I think that we're getting far too fancy here. There are two levels of
type checking that we have:
1) The macros (SCM_IMP, SCM_CONSP, etc, etc). Cheap as dirt. Really,
remove a few conses from some point in the program , and you've
pretty much made up for every type check of this form (and, for
non-immediates, you've fetched the object into the cache, if you
want to count cycles ;). These should be used liberally and wildly
everywhere.
As a sort of sub case of this, there's also checking that an object
is internally consistant: this shouldn't need to be done in scm
much (except for stuff that is exposed... mapping is a good example
of something that needed more rigourous argument checking).

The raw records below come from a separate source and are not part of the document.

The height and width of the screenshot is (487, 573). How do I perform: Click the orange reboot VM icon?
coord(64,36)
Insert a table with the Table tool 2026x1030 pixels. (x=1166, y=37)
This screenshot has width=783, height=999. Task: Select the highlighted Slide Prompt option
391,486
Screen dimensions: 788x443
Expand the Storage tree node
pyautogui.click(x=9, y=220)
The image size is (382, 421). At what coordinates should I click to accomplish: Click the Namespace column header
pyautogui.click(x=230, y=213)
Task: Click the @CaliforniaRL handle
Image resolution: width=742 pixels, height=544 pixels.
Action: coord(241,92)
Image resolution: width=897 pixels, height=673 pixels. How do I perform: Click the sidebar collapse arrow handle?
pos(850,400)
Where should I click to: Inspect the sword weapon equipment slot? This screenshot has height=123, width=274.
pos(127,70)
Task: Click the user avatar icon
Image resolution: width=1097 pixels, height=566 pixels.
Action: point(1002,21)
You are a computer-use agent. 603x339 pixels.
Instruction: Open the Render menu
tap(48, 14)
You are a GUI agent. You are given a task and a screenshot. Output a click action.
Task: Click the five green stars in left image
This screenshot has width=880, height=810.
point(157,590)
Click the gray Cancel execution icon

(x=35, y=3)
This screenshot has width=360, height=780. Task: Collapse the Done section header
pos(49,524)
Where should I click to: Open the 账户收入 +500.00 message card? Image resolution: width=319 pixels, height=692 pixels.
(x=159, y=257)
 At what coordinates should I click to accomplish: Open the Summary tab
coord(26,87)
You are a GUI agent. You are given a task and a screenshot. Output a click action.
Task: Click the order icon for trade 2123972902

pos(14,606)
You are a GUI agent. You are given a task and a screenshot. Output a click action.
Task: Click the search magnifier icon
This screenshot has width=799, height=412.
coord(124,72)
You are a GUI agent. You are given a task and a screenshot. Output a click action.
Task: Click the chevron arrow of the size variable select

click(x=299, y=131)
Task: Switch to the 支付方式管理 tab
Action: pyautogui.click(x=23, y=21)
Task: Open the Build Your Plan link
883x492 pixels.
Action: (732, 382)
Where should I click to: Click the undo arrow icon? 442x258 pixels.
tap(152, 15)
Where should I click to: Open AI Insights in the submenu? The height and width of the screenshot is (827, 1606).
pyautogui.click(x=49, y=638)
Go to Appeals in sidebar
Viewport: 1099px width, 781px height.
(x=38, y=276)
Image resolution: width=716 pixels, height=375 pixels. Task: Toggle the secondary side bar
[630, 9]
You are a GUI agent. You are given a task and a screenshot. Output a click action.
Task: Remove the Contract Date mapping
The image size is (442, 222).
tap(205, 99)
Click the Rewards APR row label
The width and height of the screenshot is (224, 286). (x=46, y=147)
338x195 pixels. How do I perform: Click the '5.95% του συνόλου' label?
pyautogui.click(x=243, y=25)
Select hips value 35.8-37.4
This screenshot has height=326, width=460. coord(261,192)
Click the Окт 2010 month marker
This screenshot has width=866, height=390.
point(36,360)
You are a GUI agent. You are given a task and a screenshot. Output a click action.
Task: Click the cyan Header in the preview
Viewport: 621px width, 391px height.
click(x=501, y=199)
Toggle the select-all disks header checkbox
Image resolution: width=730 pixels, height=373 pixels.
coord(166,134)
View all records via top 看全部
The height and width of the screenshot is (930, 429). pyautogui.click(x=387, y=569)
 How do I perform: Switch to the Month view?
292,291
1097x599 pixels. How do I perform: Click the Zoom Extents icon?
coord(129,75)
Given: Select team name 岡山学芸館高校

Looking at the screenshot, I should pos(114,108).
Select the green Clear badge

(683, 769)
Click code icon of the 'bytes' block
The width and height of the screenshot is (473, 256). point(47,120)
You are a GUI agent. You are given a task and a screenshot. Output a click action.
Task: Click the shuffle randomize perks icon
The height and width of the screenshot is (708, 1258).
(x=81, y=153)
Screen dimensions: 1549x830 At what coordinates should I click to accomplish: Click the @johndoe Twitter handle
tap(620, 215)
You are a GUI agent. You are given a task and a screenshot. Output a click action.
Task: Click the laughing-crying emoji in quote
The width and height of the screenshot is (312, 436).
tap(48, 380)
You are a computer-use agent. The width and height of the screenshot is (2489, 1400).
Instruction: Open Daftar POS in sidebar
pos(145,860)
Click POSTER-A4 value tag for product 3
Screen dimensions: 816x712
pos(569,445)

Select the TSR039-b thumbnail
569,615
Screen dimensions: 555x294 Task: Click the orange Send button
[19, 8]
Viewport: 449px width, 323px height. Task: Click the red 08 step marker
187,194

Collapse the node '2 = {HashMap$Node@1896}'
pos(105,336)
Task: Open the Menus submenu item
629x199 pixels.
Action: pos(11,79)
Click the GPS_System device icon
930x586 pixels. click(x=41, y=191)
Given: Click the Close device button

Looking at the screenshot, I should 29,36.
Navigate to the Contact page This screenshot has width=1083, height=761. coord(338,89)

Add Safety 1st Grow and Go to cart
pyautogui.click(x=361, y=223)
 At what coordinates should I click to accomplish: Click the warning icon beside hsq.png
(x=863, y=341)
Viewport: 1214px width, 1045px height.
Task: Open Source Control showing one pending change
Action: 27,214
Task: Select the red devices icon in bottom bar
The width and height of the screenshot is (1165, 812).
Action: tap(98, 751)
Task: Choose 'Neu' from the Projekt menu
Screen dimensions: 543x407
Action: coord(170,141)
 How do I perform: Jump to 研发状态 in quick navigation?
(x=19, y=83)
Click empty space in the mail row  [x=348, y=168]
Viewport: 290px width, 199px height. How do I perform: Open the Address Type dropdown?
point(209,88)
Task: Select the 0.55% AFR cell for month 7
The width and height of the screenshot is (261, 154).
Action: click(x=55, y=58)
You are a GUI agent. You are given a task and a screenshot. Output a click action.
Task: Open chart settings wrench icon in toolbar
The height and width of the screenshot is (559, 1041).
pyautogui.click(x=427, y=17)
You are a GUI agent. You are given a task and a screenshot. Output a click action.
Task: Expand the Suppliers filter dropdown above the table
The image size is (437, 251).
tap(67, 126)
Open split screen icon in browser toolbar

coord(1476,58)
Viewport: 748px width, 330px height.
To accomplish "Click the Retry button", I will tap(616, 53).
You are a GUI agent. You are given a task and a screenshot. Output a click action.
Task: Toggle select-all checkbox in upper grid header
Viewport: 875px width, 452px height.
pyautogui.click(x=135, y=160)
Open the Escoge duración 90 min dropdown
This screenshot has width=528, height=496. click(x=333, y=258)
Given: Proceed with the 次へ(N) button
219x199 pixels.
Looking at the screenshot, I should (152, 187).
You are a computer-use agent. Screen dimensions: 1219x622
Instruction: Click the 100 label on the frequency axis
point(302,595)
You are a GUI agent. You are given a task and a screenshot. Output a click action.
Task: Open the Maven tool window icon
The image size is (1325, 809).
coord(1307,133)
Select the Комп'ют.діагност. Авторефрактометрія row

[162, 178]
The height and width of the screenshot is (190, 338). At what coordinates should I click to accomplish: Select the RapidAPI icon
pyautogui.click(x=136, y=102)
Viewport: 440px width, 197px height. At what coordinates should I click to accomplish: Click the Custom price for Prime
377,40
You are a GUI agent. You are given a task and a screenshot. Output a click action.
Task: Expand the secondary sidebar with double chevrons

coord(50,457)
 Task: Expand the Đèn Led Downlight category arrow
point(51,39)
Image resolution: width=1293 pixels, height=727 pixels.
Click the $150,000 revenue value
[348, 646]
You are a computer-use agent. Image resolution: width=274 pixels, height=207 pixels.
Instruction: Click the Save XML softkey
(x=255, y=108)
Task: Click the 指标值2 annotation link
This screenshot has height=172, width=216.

2) Checking that something's actually an object: quite expensive, this
requires making sure that an argument is in the heap (see scm_cellp
in the gc). This is something scm_ doesn't have to do often (except
while conservatively scanning), because anything in the internals
(or from the scheme repl) should not be creating an illegal
object. However, gh_ should be doing this, probably as a run time
option (checking that an integer is set to 1 or 0 is also not worth
counting as a big performance sink ;). So, we should probably have
a SCM_VERIFY(obj) macro for this purpose, which would expand to:
if(scm_verify_args_p)
SCM_ASSERT(SCM_CELLP(obj) && scm_cellp(obj), obj, etc...);
As an aside, I did implement mmap'ing the heap as a contiguous area
to try to improve the performance of the scm_cellp (it becomes just
a single bounds check, which is nice). The problem is that you have
to mmap a fairly large chunk of memory (so you're stressing the vm
just a little), and it tends to really put a damper on
performance... it might be worth looking at again in the context of
a lot of checks for illegal cells, though.